The moon may be a mainstay of the night sky, but scientists believe they're one step closer to understanding where it came from with the help of new research into rock samples brought back by Apollo astronauts. Existing theories that a huge impact of an unknown planet with Earth billions of years ago spawned the debris that would later cluster to create the moon was believable, but discrepancies in the science had always left scientists scratching their heads.

The problem was oxygen, and other chemicals in the composition of the moon, the Earth, and other planetary bodies. Slight differences in the isotopes of those chemicals present – perhaps the balance of Oxygen-16 (O-16) to Oxygen-17 (O-17) – act as a "fingerprint" of the origin of asteroids and other rocks, allowing astronomers to figure out where they came from.

Unfortunately, the moon's fingerprints didn't quite match up to expectations. Going by the original theory, its composition should be markedly different from that of Earth, because scientists predicted it to be mostly foreign body and with a little external rock from our own planet.

Instead of the 70- to 90-percent of foreign material, however, samples from the early Apollo moon missions have shown little in the way of differences from Earth rocks' chemical fingerprints.

Thankfully for the frustrated scientists, new results from a team led by Daniel Herwartz of the University of Cologne in Germany have cast fresh light on the samples.

Using an upgraded mass spectrometer – "an order of magnitude better" than what other labs have access to, team member Andreas Pack boasts – and samples from Apollo missions 11, 12, and 16, the study found that in fact there really is a difference between Earth and the moon.

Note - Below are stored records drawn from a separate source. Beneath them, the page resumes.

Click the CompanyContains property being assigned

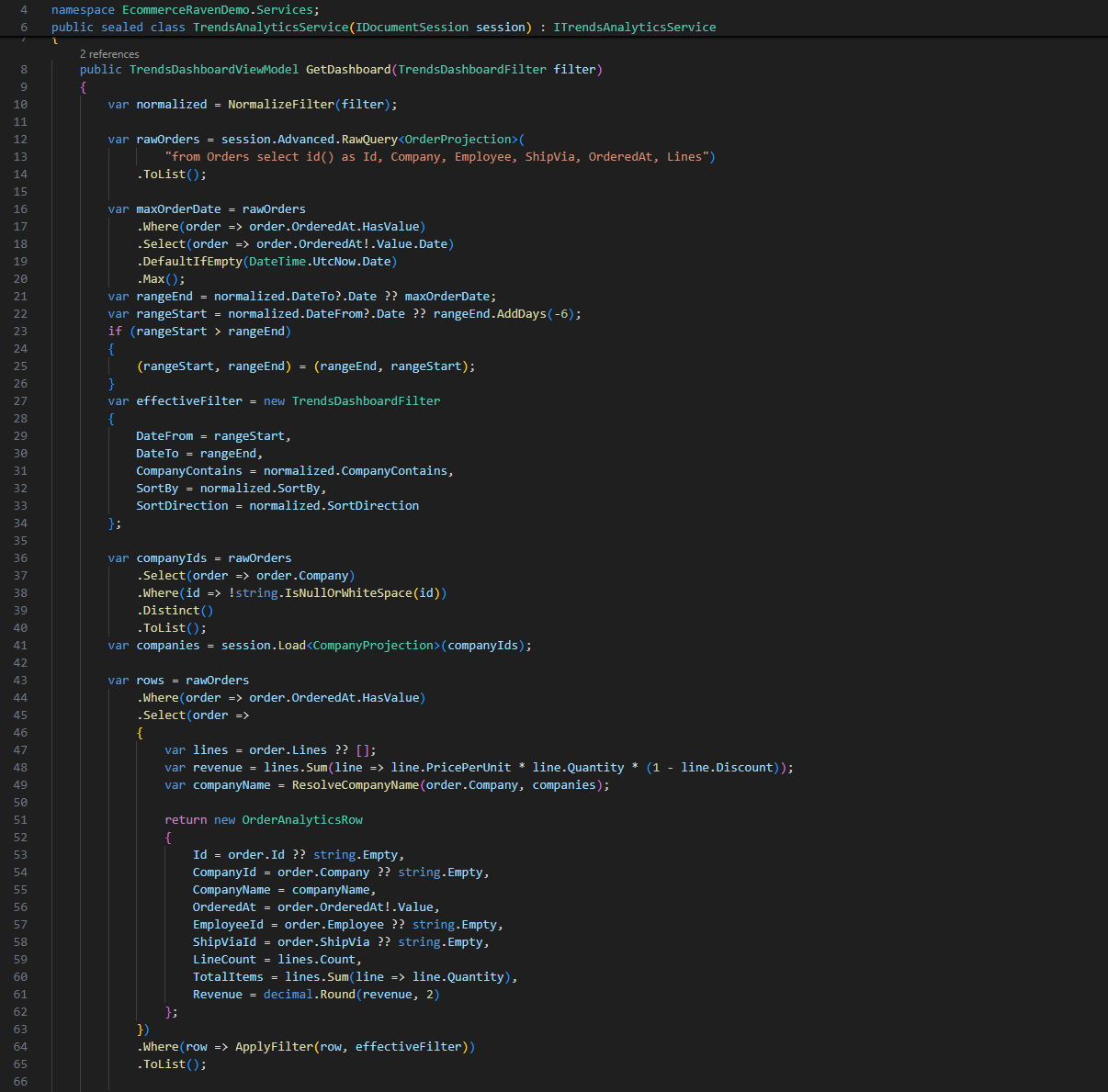coord(189,471)
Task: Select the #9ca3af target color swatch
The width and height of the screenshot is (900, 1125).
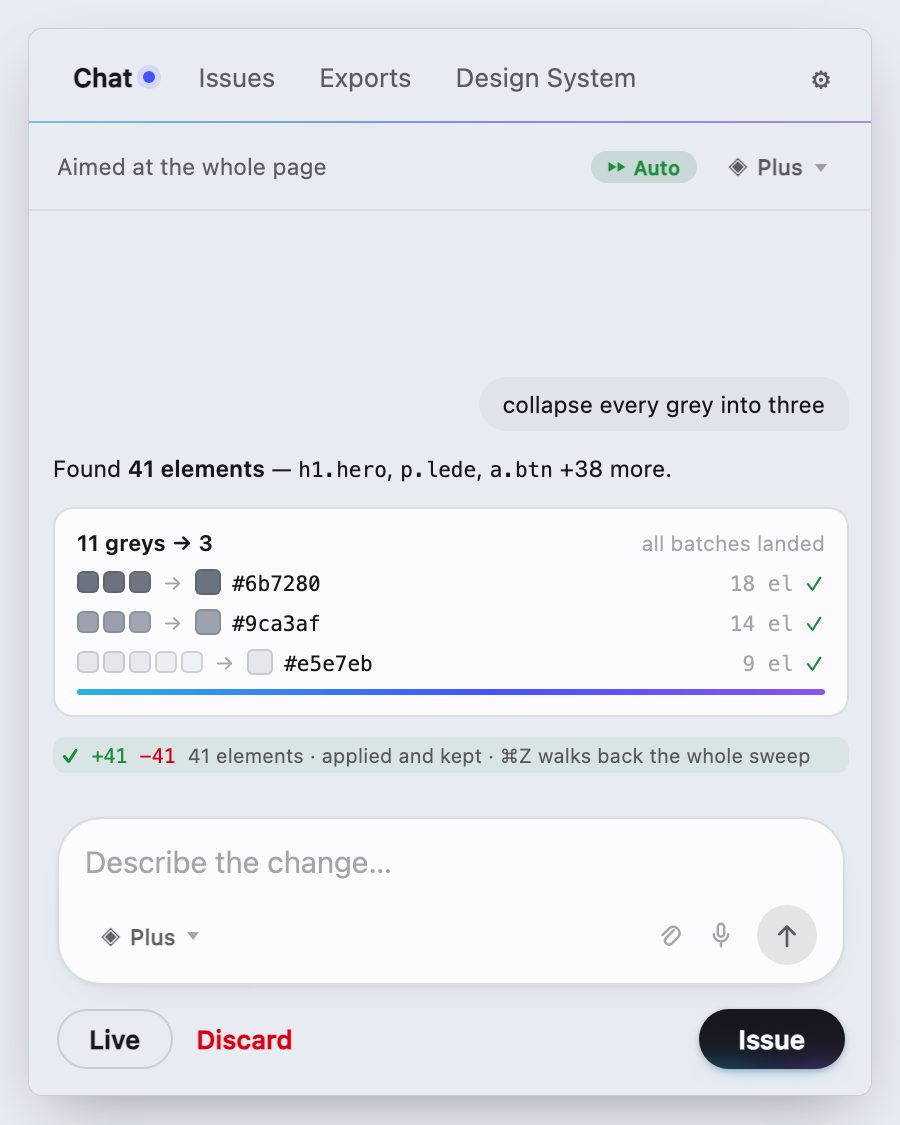Action: 208,623
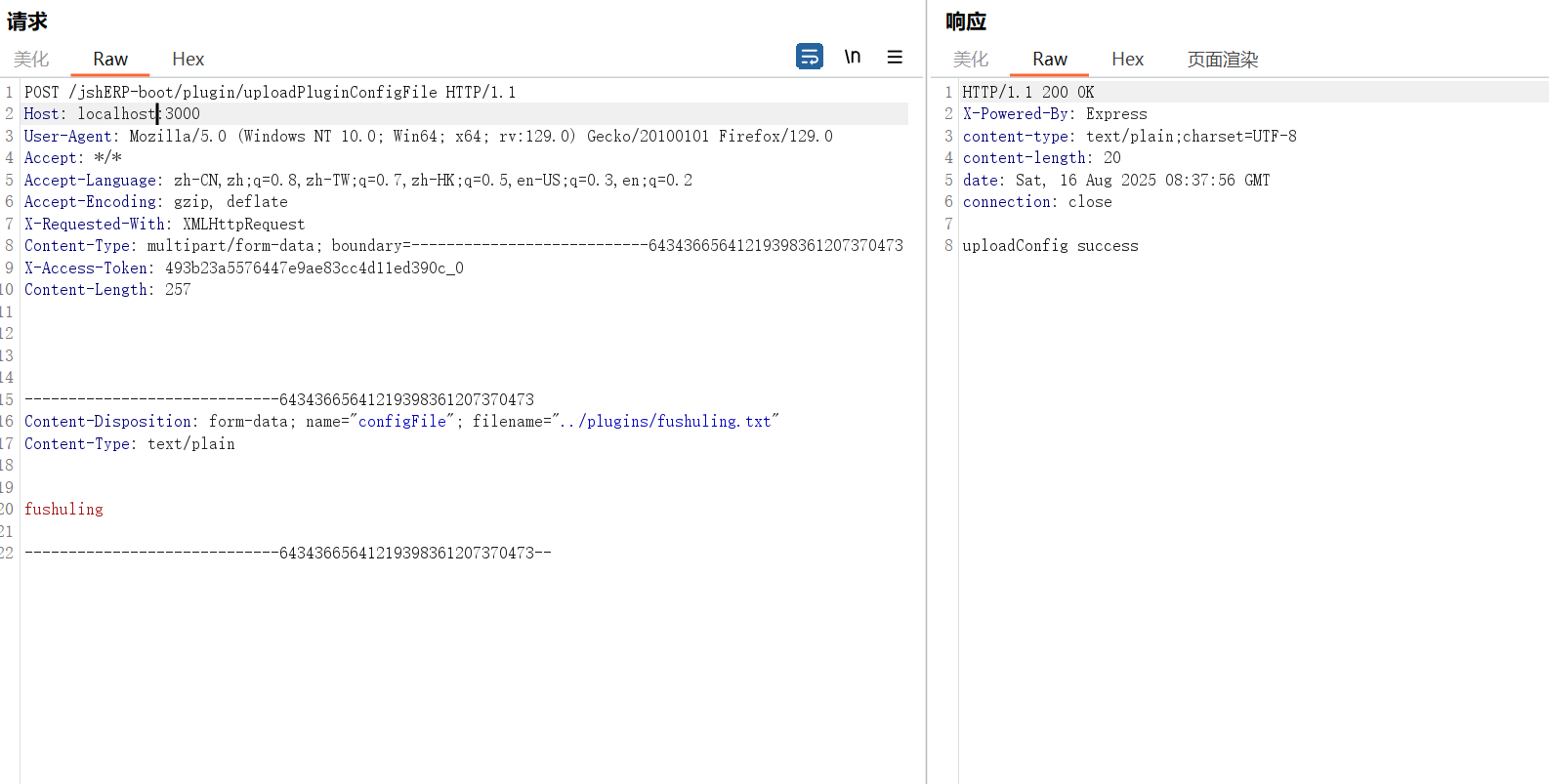Click the User-Agent header line

(428, 137)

That amounts to 12 parts-per-million in the OS-17 to OS-16 ratio, and had been hidden from less accurate scans in the past by the fact that the composition of Earth to foreign object mass is now believed to be 50:50.

Of course, questions still remain, like whether there are other potential causes for that ratio difference. A subsequent asteroid strike introducing more foreign material to Earth's crust could be one explanation, it's suggested.